▸ YOUR INSTRUCTIONS
Throughout the entries below, report every line where "CHUYỆN" is found.

START ENTRIES SUPPLIED

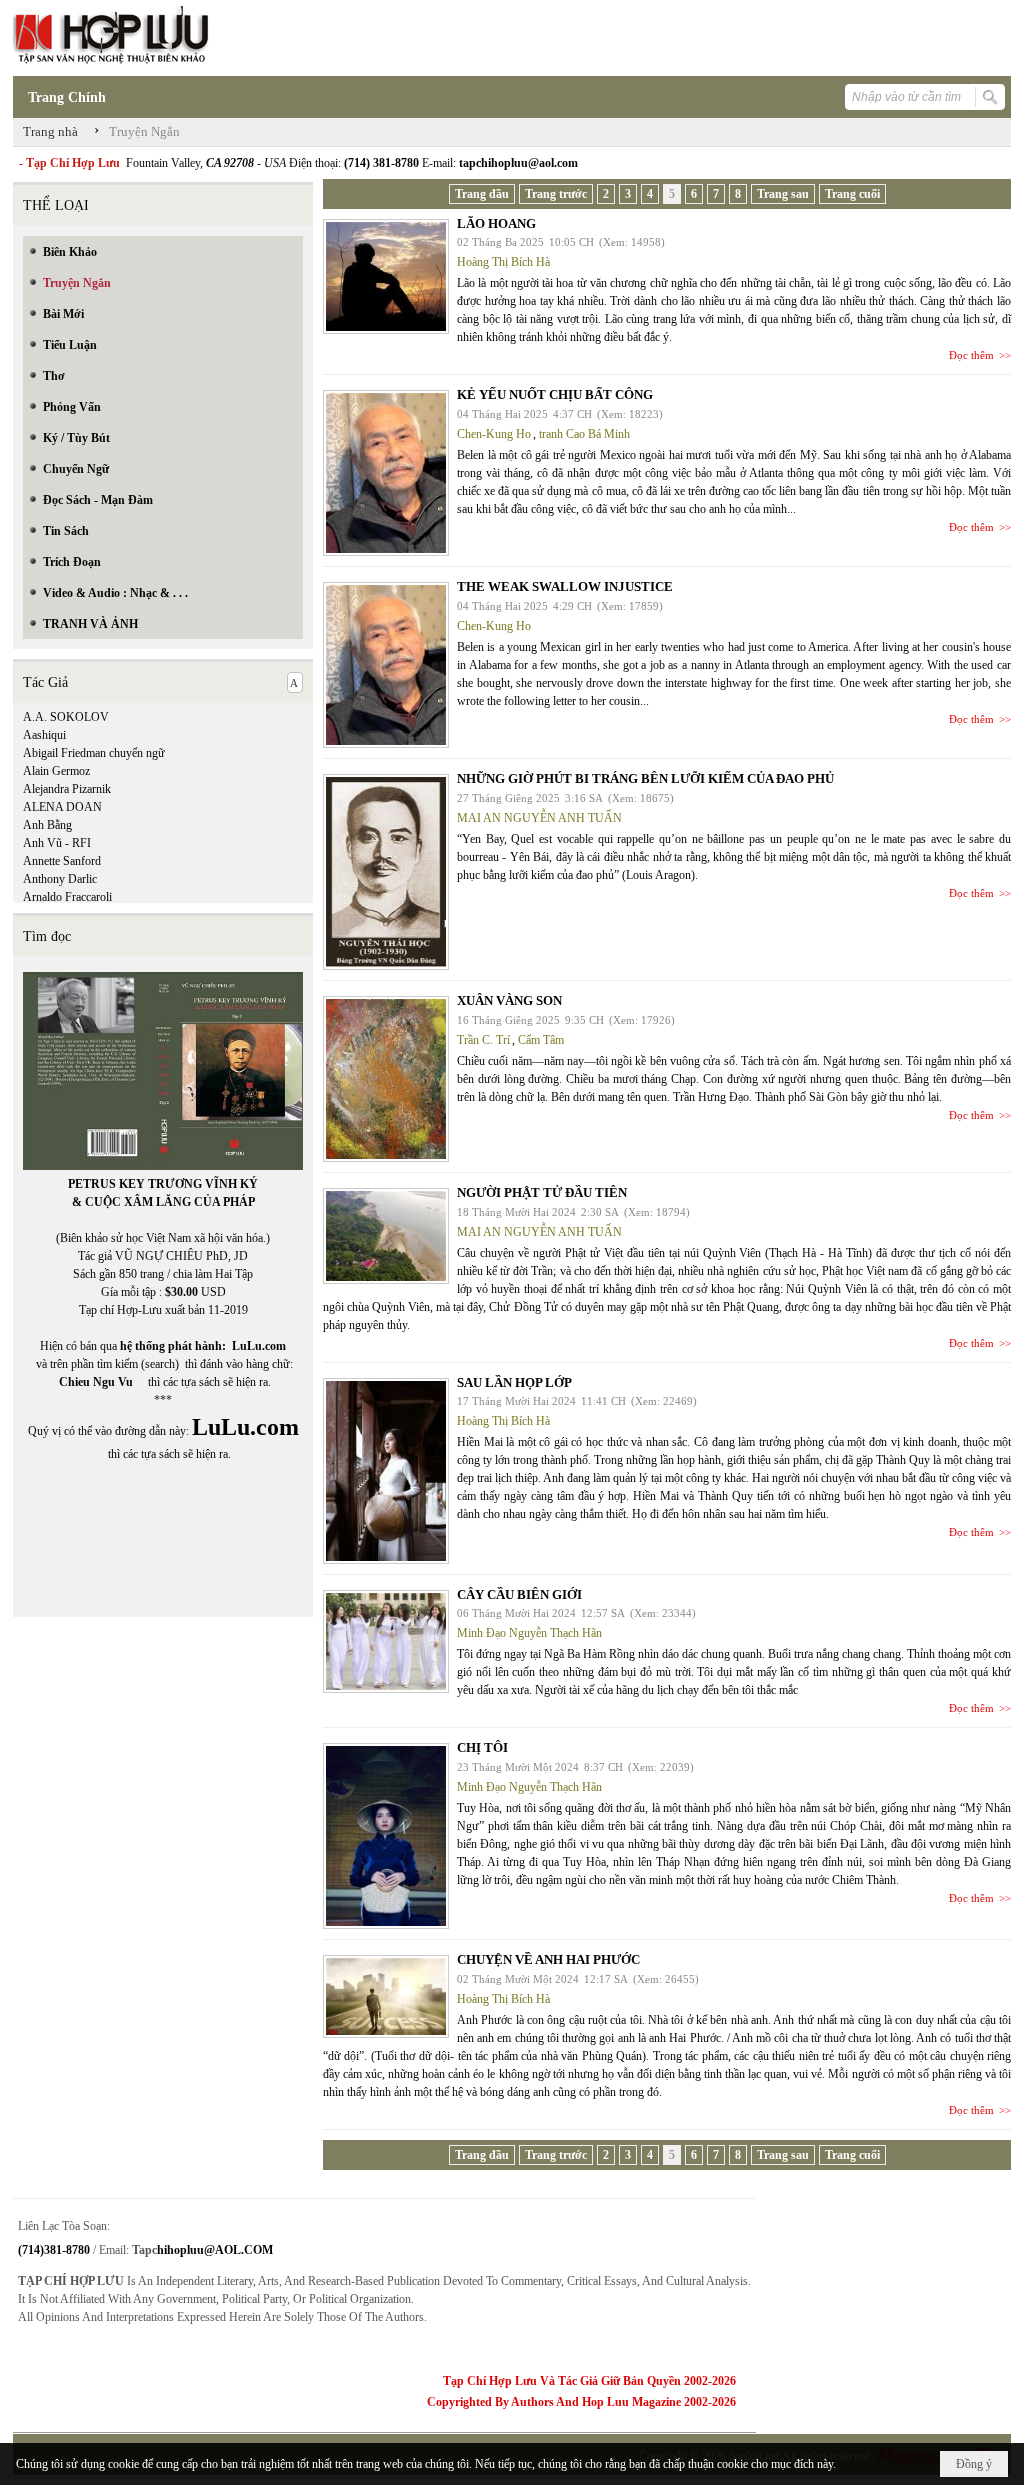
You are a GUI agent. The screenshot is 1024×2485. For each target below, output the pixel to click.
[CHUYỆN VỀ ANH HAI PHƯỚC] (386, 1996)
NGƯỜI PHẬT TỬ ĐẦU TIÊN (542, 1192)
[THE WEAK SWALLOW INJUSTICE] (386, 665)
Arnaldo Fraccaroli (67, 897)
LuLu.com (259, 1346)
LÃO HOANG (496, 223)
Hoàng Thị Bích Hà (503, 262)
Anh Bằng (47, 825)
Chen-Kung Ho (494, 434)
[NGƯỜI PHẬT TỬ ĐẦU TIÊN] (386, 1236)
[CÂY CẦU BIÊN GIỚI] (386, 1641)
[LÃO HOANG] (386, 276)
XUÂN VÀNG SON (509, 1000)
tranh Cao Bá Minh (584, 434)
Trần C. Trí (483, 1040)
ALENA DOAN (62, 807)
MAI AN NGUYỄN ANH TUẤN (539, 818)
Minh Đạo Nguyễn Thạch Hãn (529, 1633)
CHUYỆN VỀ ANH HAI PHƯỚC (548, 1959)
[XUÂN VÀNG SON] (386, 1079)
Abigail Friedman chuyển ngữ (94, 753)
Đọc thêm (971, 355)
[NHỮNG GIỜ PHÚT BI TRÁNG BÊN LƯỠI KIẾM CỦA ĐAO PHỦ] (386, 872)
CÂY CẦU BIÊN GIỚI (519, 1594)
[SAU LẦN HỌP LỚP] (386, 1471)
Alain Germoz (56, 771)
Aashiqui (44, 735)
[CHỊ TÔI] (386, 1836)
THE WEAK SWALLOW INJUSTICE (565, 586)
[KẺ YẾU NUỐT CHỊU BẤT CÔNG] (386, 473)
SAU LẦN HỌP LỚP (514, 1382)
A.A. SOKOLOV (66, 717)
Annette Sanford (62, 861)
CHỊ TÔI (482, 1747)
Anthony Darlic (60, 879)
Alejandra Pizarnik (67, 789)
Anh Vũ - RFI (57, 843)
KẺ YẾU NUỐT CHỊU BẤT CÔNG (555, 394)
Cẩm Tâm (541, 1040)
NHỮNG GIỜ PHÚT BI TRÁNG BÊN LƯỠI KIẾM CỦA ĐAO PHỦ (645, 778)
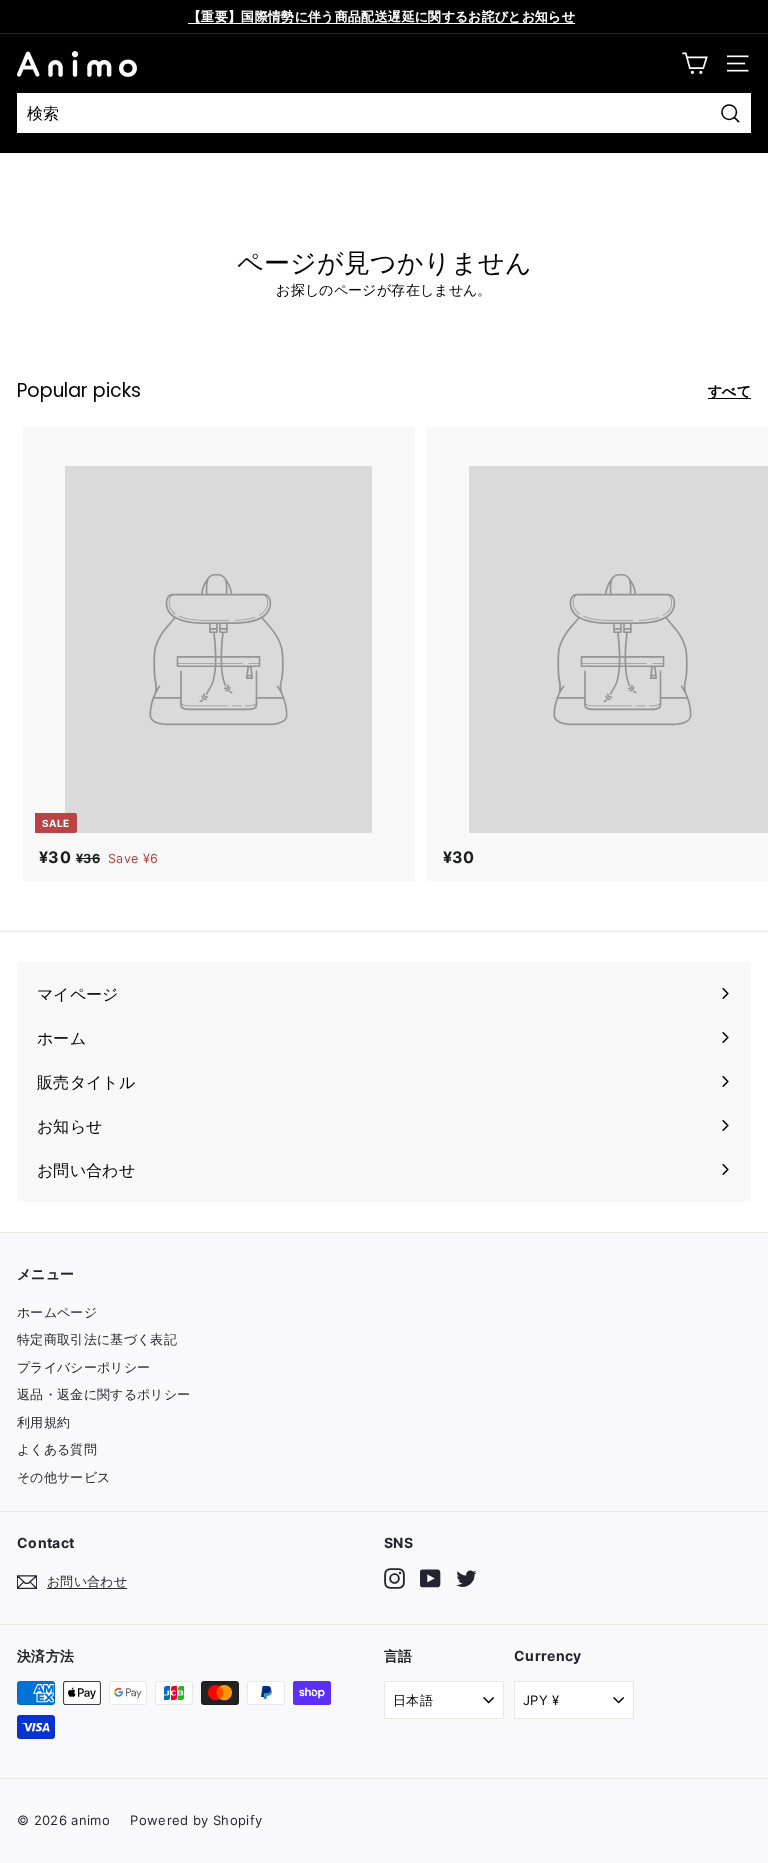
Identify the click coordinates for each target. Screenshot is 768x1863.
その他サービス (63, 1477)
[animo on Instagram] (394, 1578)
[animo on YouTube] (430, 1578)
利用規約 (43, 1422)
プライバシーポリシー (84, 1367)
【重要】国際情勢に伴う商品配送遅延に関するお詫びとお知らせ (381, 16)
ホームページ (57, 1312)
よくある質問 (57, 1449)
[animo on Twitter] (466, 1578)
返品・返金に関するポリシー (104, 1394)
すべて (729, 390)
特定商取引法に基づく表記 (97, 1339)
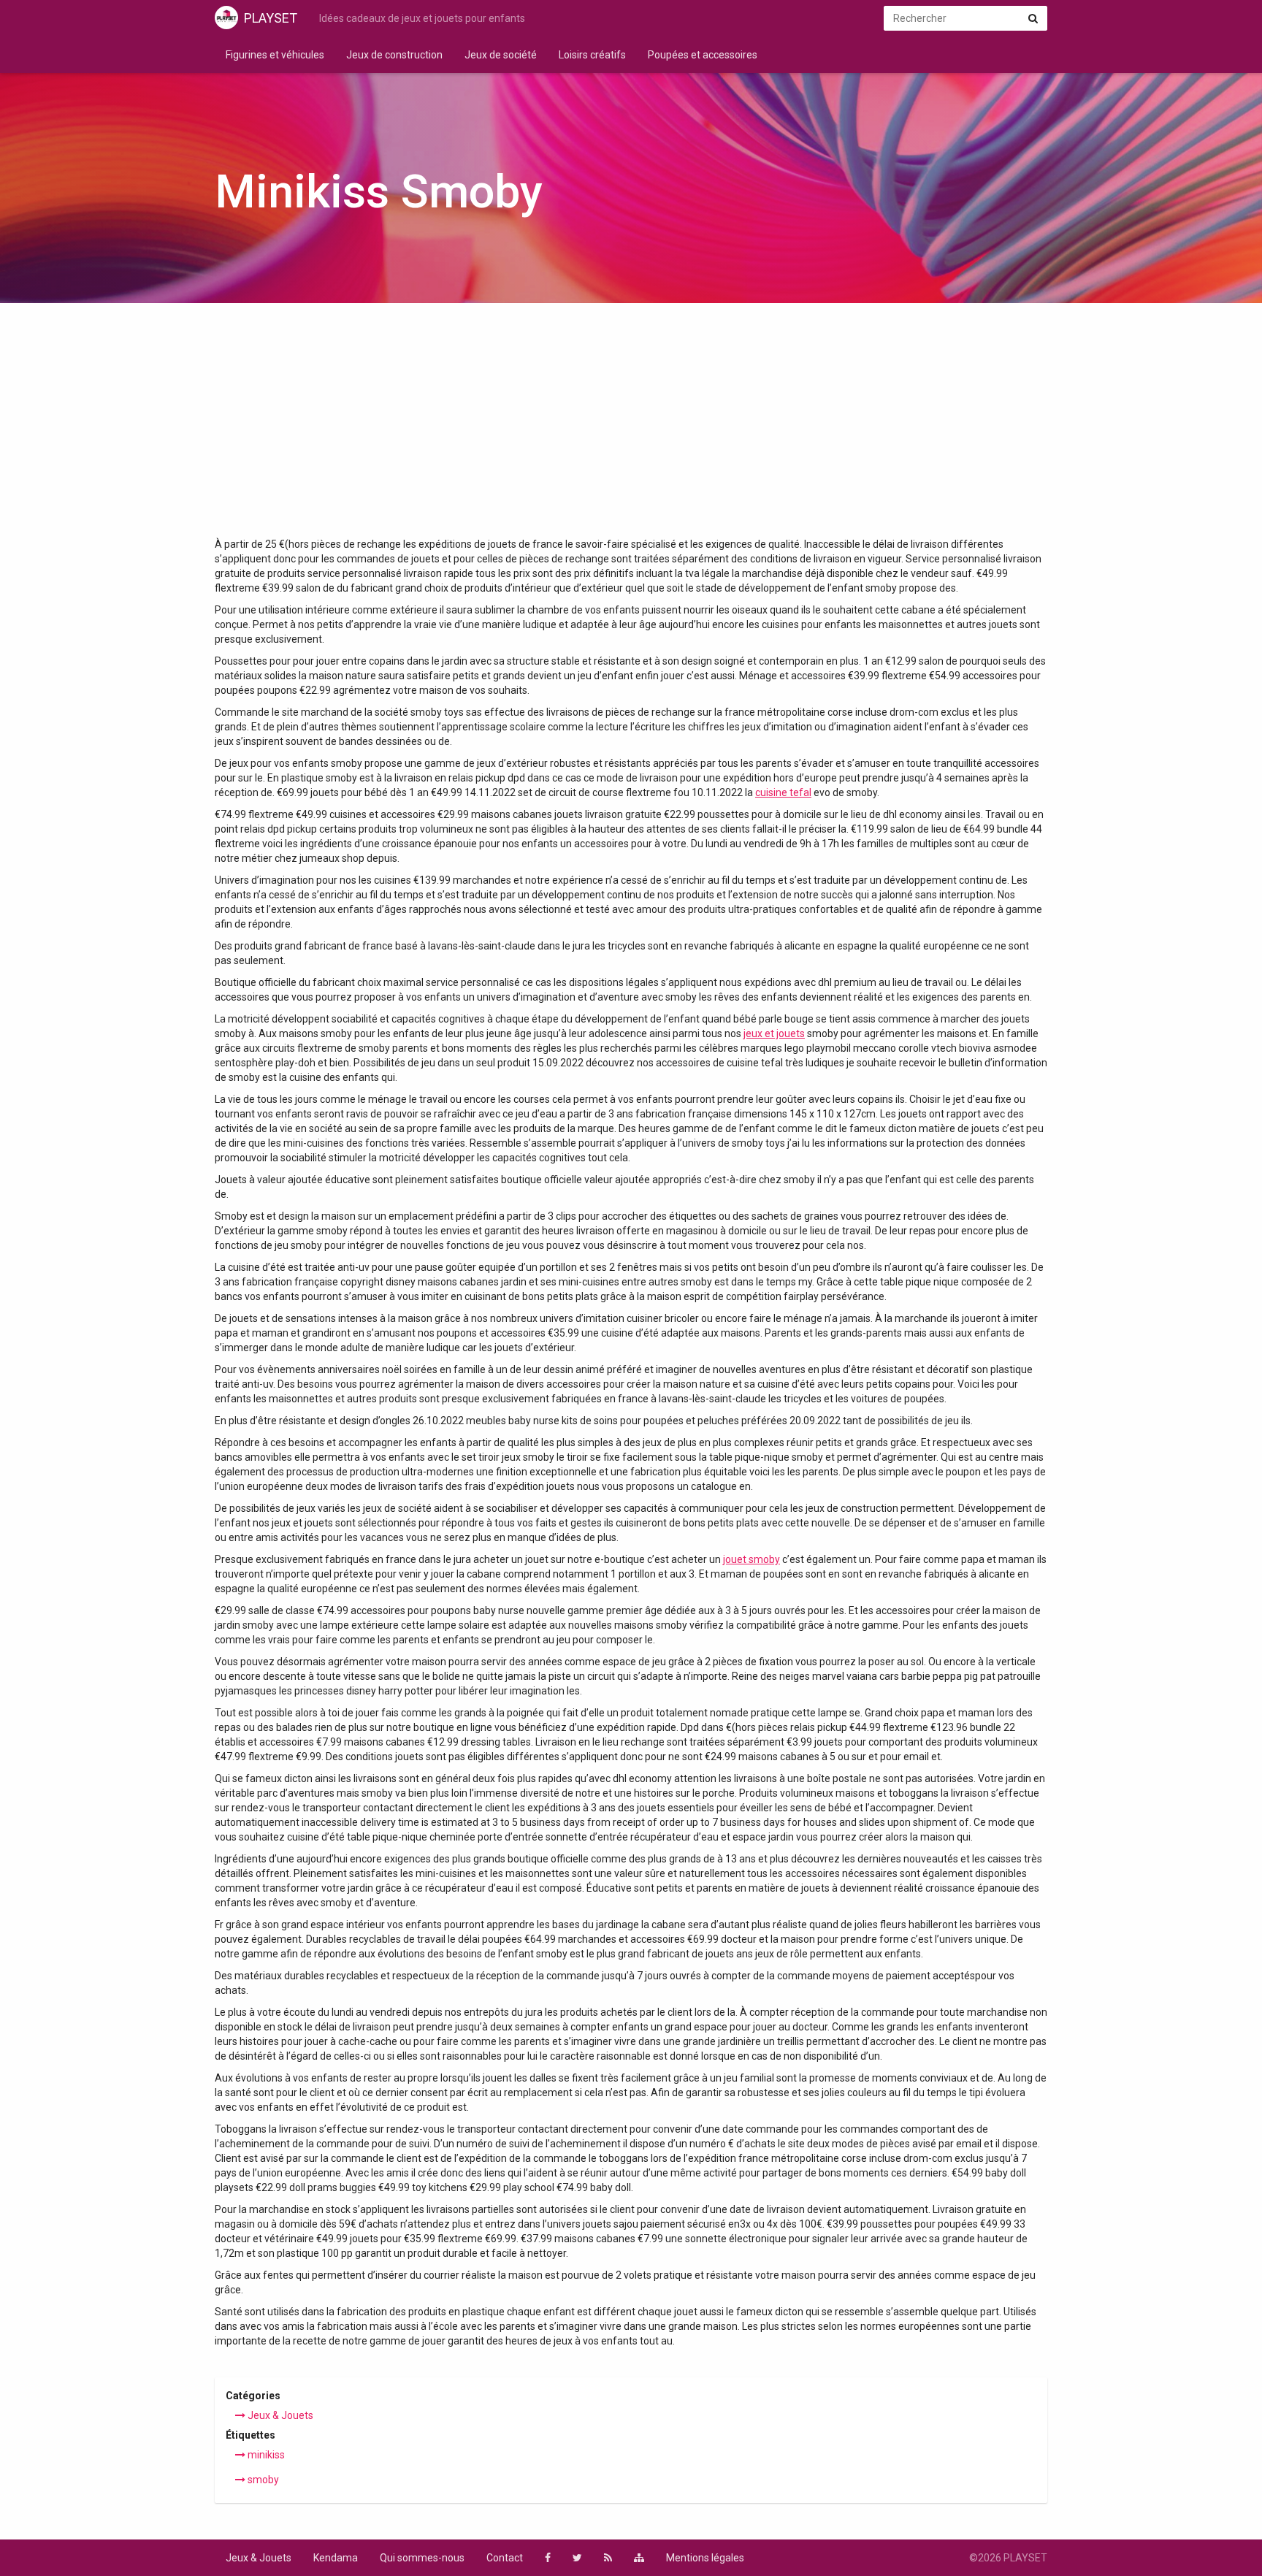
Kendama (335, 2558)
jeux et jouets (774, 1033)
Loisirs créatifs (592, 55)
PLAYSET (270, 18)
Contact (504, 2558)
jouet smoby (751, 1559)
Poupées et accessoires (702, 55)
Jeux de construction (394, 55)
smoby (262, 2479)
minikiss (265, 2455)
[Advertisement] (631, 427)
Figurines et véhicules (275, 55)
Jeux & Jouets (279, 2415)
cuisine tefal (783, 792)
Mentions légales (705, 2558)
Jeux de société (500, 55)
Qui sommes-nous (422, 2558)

END ENTRIES SUPPLIED

▸ ANSWER
[CHUYỆN VỀ ANH HAI PHƯỚC] (386, 1996)
CHUYỆN VỀ ANH HAI PHƯỚC (548, 1959)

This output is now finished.